Spatial analysis of the burial ground

The four defined burial areas differed highly significantly (p<0.003) in temporal patterns. While most of the burials in the Kanalgrabung area dated to early medieval times (63.6%), the Alois-Auer-Straße (100%) and Dr.-Groß-/Dr.-Schauer-Straße (50%) areas were predominantly used in Roman Imperial times.
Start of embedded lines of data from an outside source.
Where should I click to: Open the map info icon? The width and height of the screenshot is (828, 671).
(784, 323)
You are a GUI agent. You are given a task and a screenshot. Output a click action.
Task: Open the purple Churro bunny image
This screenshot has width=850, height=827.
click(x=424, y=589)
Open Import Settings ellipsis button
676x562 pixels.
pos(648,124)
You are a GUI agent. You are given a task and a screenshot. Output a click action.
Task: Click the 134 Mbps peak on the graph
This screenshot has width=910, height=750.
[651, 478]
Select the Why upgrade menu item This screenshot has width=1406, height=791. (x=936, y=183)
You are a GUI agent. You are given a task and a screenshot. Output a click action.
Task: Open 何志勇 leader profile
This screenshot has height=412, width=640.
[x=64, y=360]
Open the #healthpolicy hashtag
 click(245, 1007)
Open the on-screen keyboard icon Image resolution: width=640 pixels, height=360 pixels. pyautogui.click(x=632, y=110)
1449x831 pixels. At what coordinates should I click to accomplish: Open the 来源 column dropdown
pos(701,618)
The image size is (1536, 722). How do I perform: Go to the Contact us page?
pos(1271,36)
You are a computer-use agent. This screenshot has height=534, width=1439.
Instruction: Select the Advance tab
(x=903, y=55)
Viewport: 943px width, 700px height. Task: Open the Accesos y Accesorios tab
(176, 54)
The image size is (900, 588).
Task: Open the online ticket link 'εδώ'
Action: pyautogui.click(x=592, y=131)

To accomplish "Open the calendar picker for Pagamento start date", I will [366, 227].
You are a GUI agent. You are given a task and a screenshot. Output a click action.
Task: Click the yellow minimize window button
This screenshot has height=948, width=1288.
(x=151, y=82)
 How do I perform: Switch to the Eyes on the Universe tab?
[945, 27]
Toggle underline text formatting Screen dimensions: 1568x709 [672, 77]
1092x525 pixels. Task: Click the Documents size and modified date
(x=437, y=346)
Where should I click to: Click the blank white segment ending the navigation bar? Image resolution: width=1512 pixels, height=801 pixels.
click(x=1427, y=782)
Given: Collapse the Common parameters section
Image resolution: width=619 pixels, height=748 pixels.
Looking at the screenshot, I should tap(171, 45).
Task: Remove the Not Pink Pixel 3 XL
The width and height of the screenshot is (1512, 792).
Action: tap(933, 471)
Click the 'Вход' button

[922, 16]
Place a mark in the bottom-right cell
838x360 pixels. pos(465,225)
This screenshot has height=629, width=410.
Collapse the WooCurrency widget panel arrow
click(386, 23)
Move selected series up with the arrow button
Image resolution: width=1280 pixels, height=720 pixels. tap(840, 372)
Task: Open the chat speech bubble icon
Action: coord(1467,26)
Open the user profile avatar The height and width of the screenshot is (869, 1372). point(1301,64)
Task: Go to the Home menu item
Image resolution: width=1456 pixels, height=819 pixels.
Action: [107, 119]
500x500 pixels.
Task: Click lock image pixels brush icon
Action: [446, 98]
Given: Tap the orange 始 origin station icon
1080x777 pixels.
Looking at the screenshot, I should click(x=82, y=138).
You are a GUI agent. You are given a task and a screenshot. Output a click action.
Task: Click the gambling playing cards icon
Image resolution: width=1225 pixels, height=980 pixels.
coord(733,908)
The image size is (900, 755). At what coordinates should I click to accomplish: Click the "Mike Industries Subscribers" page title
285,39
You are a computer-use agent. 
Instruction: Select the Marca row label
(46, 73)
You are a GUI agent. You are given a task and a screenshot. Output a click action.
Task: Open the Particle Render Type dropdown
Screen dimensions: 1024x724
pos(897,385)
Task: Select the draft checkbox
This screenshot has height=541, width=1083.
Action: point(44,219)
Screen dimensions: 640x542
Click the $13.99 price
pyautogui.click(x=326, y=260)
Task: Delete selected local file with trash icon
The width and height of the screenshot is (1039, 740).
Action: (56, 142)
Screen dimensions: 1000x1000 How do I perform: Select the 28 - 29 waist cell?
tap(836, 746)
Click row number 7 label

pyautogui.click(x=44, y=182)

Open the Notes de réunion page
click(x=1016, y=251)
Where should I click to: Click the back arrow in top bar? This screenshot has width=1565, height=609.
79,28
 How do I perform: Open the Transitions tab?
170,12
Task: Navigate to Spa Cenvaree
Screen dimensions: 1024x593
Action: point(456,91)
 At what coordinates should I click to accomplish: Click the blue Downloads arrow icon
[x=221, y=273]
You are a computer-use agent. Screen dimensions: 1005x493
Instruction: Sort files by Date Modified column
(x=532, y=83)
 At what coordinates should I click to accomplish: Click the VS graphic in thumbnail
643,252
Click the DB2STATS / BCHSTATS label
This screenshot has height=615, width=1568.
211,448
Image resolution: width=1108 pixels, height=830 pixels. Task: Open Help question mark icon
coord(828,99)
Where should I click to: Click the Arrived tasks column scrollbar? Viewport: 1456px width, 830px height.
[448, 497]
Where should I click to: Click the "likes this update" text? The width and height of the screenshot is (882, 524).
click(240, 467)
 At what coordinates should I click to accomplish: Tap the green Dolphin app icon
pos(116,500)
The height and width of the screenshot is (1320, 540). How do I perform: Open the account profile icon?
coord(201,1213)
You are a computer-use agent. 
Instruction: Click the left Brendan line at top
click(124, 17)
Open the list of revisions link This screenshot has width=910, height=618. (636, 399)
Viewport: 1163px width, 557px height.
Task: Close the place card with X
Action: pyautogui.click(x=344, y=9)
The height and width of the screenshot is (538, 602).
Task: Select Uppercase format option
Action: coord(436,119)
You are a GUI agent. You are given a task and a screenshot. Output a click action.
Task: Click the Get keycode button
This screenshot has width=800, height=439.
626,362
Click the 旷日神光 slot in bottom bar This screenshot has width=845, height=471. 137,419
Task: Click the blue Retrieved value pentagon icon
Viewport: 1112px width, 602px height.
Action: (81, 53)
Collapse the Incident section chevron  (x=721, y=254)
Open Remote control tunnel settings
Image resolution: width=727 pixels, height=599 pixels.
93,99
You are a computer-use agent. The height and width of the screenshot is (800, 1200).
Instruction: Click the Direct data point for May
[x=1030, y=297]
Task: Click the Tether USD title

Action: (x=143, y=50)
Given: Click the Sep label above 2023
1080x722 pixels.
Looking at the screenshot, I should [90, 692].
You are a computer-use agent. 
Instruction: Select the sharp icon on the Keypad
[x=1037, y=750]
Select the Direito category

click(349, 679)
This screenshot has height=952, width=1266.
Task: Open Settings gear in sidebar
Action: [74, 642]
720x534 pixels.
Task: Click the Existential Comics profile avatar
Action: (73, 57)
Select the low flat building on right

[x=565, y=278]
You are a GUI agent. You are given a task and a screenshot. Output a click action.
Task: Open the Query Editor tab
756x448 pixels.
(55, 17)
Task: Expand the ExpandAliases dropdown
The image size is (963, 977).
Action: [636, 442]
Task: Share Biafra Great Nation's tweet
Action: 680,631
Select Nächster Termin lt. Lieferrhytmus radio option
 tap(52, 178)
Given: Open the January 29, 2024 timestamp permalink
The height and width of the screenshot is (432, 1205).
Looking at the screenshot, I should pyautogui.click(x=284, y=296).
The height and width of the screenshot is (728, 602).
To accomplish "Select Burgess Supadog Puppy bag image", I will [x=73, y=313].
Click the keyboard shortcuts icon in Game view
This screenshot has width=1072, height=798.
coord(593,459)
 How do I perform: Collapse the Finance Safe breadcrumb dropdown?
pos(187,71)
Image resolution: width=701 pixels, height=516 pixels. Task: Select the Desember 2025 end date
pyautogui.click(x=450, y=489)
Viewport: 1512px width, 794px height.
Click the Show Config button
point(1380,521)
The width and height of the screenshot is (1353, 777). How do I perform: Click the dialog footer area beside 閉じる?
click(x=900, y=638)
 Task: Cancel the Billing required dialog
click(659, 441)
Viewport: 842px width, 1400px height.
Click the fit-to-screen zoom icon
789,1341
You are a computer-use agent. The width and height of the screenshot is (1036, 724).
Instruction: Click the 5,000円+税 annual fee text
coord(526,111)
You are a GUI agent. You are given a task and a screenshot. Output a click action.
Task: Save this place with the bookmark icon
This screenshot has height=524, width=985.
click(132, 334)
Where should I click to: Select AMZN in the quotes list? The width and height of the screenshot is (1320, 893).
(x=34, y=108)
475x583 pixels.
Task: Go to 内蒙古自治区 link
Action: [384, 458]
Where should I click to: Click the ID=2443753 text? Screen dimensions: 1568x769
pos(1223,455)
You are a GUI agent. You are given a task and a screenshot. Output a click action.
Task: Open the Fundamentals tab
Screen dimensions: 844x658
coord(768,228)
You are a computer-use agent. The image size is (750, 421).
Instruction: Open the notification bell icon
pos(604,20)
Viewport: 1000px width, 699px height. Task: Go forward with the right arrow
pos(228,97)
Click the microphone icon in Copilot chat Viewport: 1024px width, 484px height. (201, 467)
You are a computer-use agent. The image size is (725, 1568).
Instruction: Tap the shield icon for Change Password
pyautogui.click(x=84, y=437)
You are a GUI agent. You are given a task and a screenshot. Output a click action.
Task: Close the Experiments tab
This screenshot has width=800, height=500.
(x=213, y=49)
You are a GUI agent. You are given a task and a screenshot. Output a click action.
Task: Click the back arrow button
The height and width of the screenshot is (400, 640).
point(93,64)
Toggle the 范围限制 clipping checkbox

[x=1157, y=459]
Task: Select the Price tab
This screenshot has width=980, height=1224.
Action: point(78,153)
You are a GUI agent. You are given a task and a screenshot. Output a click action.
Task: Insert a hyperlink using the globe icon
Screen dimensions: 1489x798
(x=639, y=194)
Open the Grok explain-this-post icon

More than 70% of the Fronius area individuals dated in the Roman era, while the area of the Pendlerparkplatz was used also mostly used in Imperial Roman times (62.2%) but also the Early Roman (20%) and Early Medieval time (17.8%) (see Table 1 and Figure 3).

Table 1. Description of the individual burial areas at the Gräberfeld Ost
area Period Burial type
ER IR EM cremations inhumations
graves individuals
n n n n n n
Pendlerparkplatz 9 28 8 116 61 77
Fronius 8 24 1 186 50 51
Kanalgrabung Dr.-Groß-Straße 1 3 7 20 15 17
Alois-Auer-Straße 0 2 0 0 5 5
Dr.-Groß-/Dr.-Schauer-Straße 1 1 0 6 3 3
total 19 58 16 328 134 153

Legend: ER = Early Roman, IR = Imperial Roman, EM =Early Medieval

Obraz zawierający tekst, zrzut ekranu, mapa

Opis wygenerowany automatycznie

Fig. 3. Spatio-temporal occupancy patterns of the defined excavation areas, segregated by male and female inhumation burials, in relation to Roman Antiquity and the Early Middle Ages

Age distribution

More than 30% of the individuals in the inhumation sample were subadults, with a particularly high percentage of regularly buried neonates (11.7%). 16.5% of the subadult individuals were classified as infans I or infans II, indicating an age at death between 2 months and 13 years. The majority of the individuals buried at the Gräberfeld Ost areal died between the ages of 20 and 40 years (42.6%). 22% died between 40 and 60 years, and only 2 % were older than 60 years (Figure 4).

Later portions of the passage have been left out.